Pfizer, BioNTech's COVID-19 vaccine shows 95% efficacy rate at final analysis

Pfizer and BioNTech announced Wednesday that their mRNA-based COVID-19 vaccine candidate BNT162b2 demonstrated an efficacy rate of 95% at the final efficacy analysis of a Phase III study. The companies noted the primary objective analysis is based on 170 cases of COVID-19, of which 162 cases were observed in the placebo group versus eight cases in the BNT162b2 arm.

Last week, Pfizer and BioNTech released interim results from the trial, showing that the vaccine was more than 90% effective in preventing COVID-19 in participants without evidence of prior SARS-CoV-2 infection. The first analysis was based on 94 cases of COVID-19, with the companies noting at the time that protection was achieved 28 days after the initiation of the vaccination, which consists of a two-dose schedule.

Vaccine effective in older adults

The latest results show that the efficacy rate, as measured seven days after the second dose, was the same whether the analysis looked only at people not previously infected with SARS-CoV-2, or if it included those with and without prior SARS-CoV-2 infection. Pfizer and BioNTech said that 10 severe cases of COVID-19 were observed in the trial, with nine of these occurring in the placebo group and one in the BNT162b2 arm. Results also showed that the efficacy in adults over 65 years of age was more than 94%, whilst it was consistent across age, gender, race and ethnicity demographics.

"We are grateful that the first global trial to reach the final efficacy analysis mark indicates that a high rate of protection against COVID-19 can be achieved very fast after the first 30-mcg dose, underscoring the power of BNT162 in providing early protection," remarked Ugur Sahin, chief executive of BioNTech.

Safety milestone hit

Pfizer and BioNTech also said that the safety milestone required by the FDA has been achieved, with an emergency-use application expected to be submitted "within days." Specifically, the companies noted that in a review of at least 8000 participants in the study, the only Grade 3 adverse events that had a frequency of 2% or more after the first or second dose was fatigue at 3.8% and headache at 2% following dose two.

According to Pfizer, the FDA is expected to discuss the application at an advisory committee meeting in December. Sahin said "if all goes well, I could imagine that we gain approval in the second half of December and start deliveries before Christmas, but really only if all goes positively." The data will be filed with other regulatory agencies around the world as well, whilst also being submitted for publication in a peer-reviewed medical journal once analysis of the study is completed. Pfizer and BioNTech indicated that the study, which began on July 27, has enrolled 43,661 participants to date, with 41,135 of these receiving a second dose of the vaccine candidate as of November 13. The trial is designed to collect efficacy and safety data for an additional two years.   

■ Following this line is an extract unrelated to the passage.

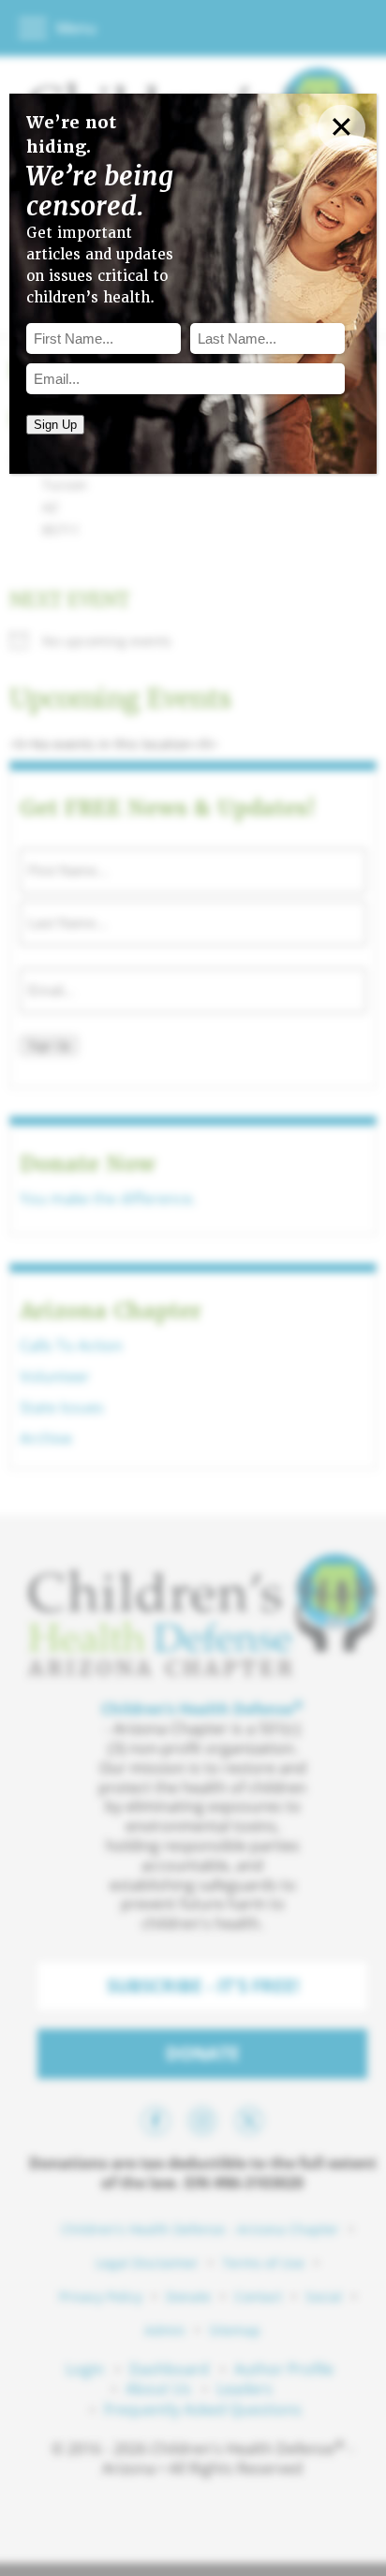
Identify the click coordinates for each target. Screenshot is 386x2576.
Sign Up (55, 425)
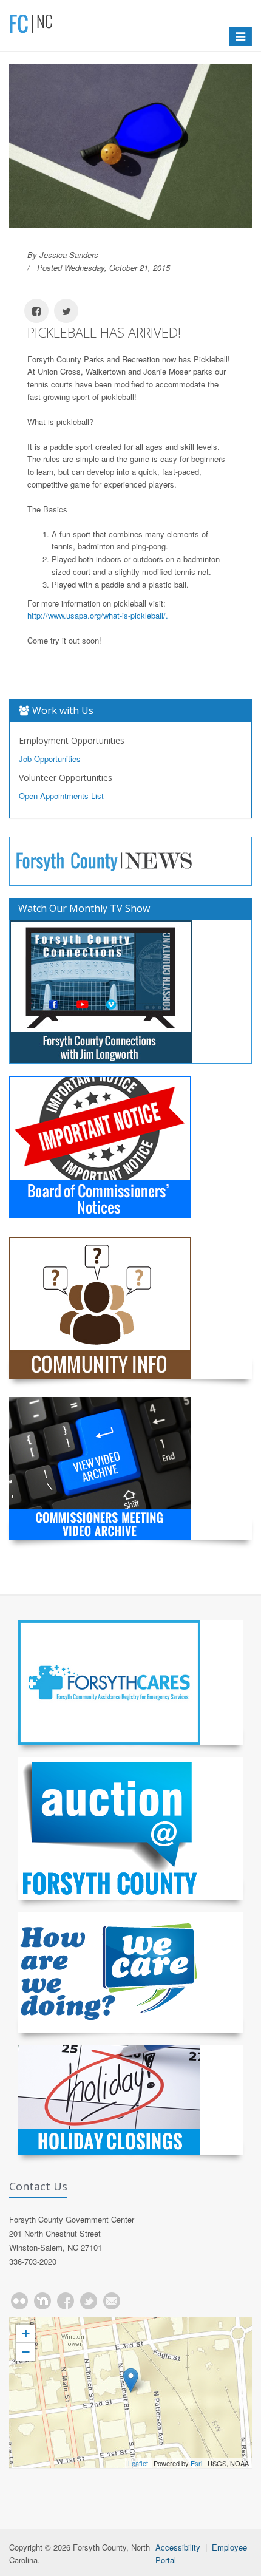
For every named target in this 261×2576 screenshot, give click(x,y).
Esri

The announcement from Pfizer and BioNTech comes a matter of days after Moderna reported that its experimental COVID-19 vaccine mRNA-1273 showed an efficacy rate of 94.5% in the first interim analysis of a Phase III study. Moderna noted that the analysis was based on 95 cases of coronavirus infection, of which 90 cases were observed in the placebo group versus five in the mRNA-1273 group. For related analysis, see ViewPoints: Two is a vital trend towards normalcy with COVID-19 vaccines, and Physician Views results: Lack of durability, emergence of serious side effects top doctors' concerns about COVID-19 vaccines.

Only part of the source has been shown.